Казак и поп ходили «слушать», как говорят уральцы, переметы. Эти простые снасти, бечева с рядом крючков на коротких поводках, были заброшены в воду всего часа два тому назад, сейчас же после захода солнца. Венька и Алеша остались у костра, чтобы обсохнуть после ловли «мальков-косынчиков» — мелкой рыбешки для наживки на крючки.
Поп Кирилл вытер рукавом пот с раскрасневшегося веснушчатого лица и радостно вздохнул:
— Мас… масса рыбы-то! Бьется, как зверь лютый, на переметах. Гурьян, прихвати-ка мешка два.
Гурьян повел по-индюшиному шеей, подскочил вплотную к попу и шаркнул опорками:
— Извольте не беспокоиться. Майн-вира! Все представлю на собственных руках. Оближи лапки — на кукане!
— Не мели языком без толку! — заорал Ивей Маркович. — Живо у меня. Стройся посотенно. Равнение направо! Шагом арш!.. А где у вас дьякон-то?
— Они с ружьишком гусей караулить на старицу пошли-с и перемет с собой прихватили.
Ребята бросились вперед. Их уже охватил охотничий азарт, страстное любопытство. Они путались в густой траве, не выкошенной из-за береговых буераков. Натыкались в темноте на колючий торновик, орали притворно от боли и искренне от счастья. Катились в перекувырки с яра на мягкий, теплый песок. За ними, пытаясь сохранить некоторое достоинство, не отставая, прыгал Ивей Маркович и, спотыкаясь, спешили поп и работник.
Из-под ног Гурьяна с треском вырвался черный косач и, мелькнув белыми подкрыльями, понесся в темноте к реке.
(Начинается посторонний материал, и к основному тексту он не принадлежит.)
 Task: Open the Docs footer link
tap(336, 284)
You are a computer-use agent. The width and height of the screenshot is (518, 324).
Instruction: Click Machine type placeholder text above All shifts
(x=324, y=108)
Тетерев был очень стар. Ивей Маркович понял это по его особо редкому всхлопыванию крыльями и вздохнул, думая о своей близкой старости и поглядывая с завистью на ребят.
— У, пралик те расшиби! Напугал дьявол! — изругался Гурьян.
— А што вы делали это время… у костра? — спросил поп Гурьяна.
— Мы-те? Да чего же мы могли делать-то? Я детишкам о житии святых рассказывал. Про отрока Сергея Радонежского.
Гурьян прятал в усы свою невидимую в темноте улыбку.
Перед глазами открылась голубоватая вблизи и матово-стальная посредине река, вольно убегавшая по пескам за черную стену леса. Живо донеслось теплое журчание волн на перекатах, всполохи рыб. На песках заговорщески-тихо загоготали гуси, поднялись над водою, блеснули дымкой крыльев в ночном тумане. Люди примолкли. Ступали по береговому песку тяжело и осторожно, как волчья стая, впервые идущая за матерью на добычу. Впереди — Ивей Маркович, за ним — ребята, затем поп и сзади всех — грузный, тяжело дышавший Гурьян. Мелкая рыбешка с рассыпающимися шорохами шарахнулась от берегов. За ней живым винтом метнулся жерех. Тишина. Слышно лишь пыхтенье людей. Рыбаки старались не шуметь. Они поставили переметы на запрещенном месте. За это полагалось чуть ли не до трех месяцев тюрьмы.